Editor's Note: We're very excited to welcome Bronwen and Francis Percival back to the virtual pages of Serious Eats. Earlier this month, we spoke with them about their love of cheese and their new book, Reinventing the Wheel: Milk, Microbes, and the Fight for Real Cheese. As promised, the Percivals have returned to talk about one of their favorite examples of "real cheese," Kirkham's Lancashire, and how it compares to a much better-known cousin.
When you order cheddar at a deli or ask for Swiss cheese on a sandwich, you have a specific flavor in mind. All of us have expectations for how certain cheeses will taste. But even some of us within the cheese industry are often uncertain about why certain cheeses taste the way they do, and what those flavors tell us about how those cheeses were produced—and that's unfortunate. Cheese is, we would argue, the single agricultural product with the greatest ability to communicate, through its flavor, the decisions and values of the producer, whether that's a large factory or a small farmer using his or her own milk.
In either case, consumers can easily be taught to taste the difference between cheeses made with good milk, using minimal external inputs, and cheeses made with "dead milk"—milk that has been stripped of its microbial character. Once you are able to taste that difference, you can make an informed choice to pursue the flavors produced by farmhouse cheesemakers or those made in factories.
Cheddar: The Crowd-Pleaser
Our earlier reference to cheddar was no accident. (Neither was the reference to Swiss, but an explanation of that will have to wait until our next article.) Cheese made in the style of cheddar, which originated in the southwest of England, is incredibly popular; it constituted over a quarter of US cheese production in 2016. Considering that it's such a commercial behemoth, the legal definition of cheddar in the United States is surprisingly vague, essentially requiring that the cheese possess "cheddar-like" physical and chemical properties, such as a maximum moisture content of 39%. With cheddar, as with pornography, the consumer is meant to know it when they see it.
From our perspective in the UK, this seems odd. Returned to the context of its origins, cheddar is not a sui generis powerhouse, but only the most successful member of a broad family of regional English cheeses, which also includes Wensleydale, Cheshire, and Stilton.
It is helpful to think of cheddar's ubiquity as the endpoint of an evolutionary contest, one that has gone on since the 18th century, when British cheeses began to be shipped widely and sold outside their regions of origin. If we want to understand the meaning of the flavor and texture of cheddar, and how and why it tastes as it does, we need to explore its evolutionary context. To understand cheddar, we must first compare it with its cousin Lancashire, and fully appreciate how the processes behind both cheeses link them together, even as they produce significant differences in flavor and texture.

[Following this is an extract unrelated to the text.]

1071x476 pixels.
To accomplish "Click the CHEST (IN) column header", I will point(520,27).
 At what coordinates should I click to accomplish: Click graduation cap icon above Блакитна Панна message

Kirkham's Lancashire: A Local Cheese for Local People
In contrast with cheddar, Lancashire cheese never left its native northwest England, and this failure to migrate has ultimately been catastrophic for its reproductive success. While in 1939 there were still over 200 producers of raw-milk, farmhouse Lancashire cheese, today there is only one—Kirkham's Lancashire, a cheese coelacanth, a living fossil.
Yet at its best, this cheese is extraordinary: giant, 44-pound bundles of curd that Graham Kirkham, the head cheesemaker, describes as "fluffy monsters," with a pillowy, succulent texture that he likens to a "buttery crumble." The flavors, too, are deliciously round and gentle, similar to that of crème fraîche when young, and the cheese takes on a savory, brothy character and a denser, almost flaky texture with age. It doesn't provide the sweet hit of a Gouda or the smelly ooze of an Époisses, but Kirkham's Lancashire is the cheese that people who work with cheese—the jaded palates, the ones who've seen it all—eventually learn to love above all others. (In fact, it was the single cheese that we served at our wedding.) And it is an endangered species: The fate of Lancashire lies with the Kirkham family, and even they worry about its fitness for survival. Although their yearly production is equivalent to less than a day's make at a large cheese factory, they still struggle to find enough demand for all of it.
How Different Cheeses Are Made
Cheesemaking combines the bacterial fermentation of the sugars in milk with dehydration, which cheesemakers often refer to as drainage. The basic process is deceptively simple: Lactic acid bacteria—whether native to raw milk or added as part of a starter culture—digest the milk's lactose and produce lactic acid. A coagulant, rennet, is added, which sets the proteins in the milk into a gel-like curd with unique properties, specifically the ability to allow the liquid fraction to separate and drain from the milk solids, or the curd. Moisture can be removed in many ways; acidity helps the curd contract, but so does finer cutting, stirring, heating, stacking, and pressing. The range of possible combinations of these variables, as well as differences in the type of starter bacteria present, is what leads to the massive diversity of cheeses in the world today.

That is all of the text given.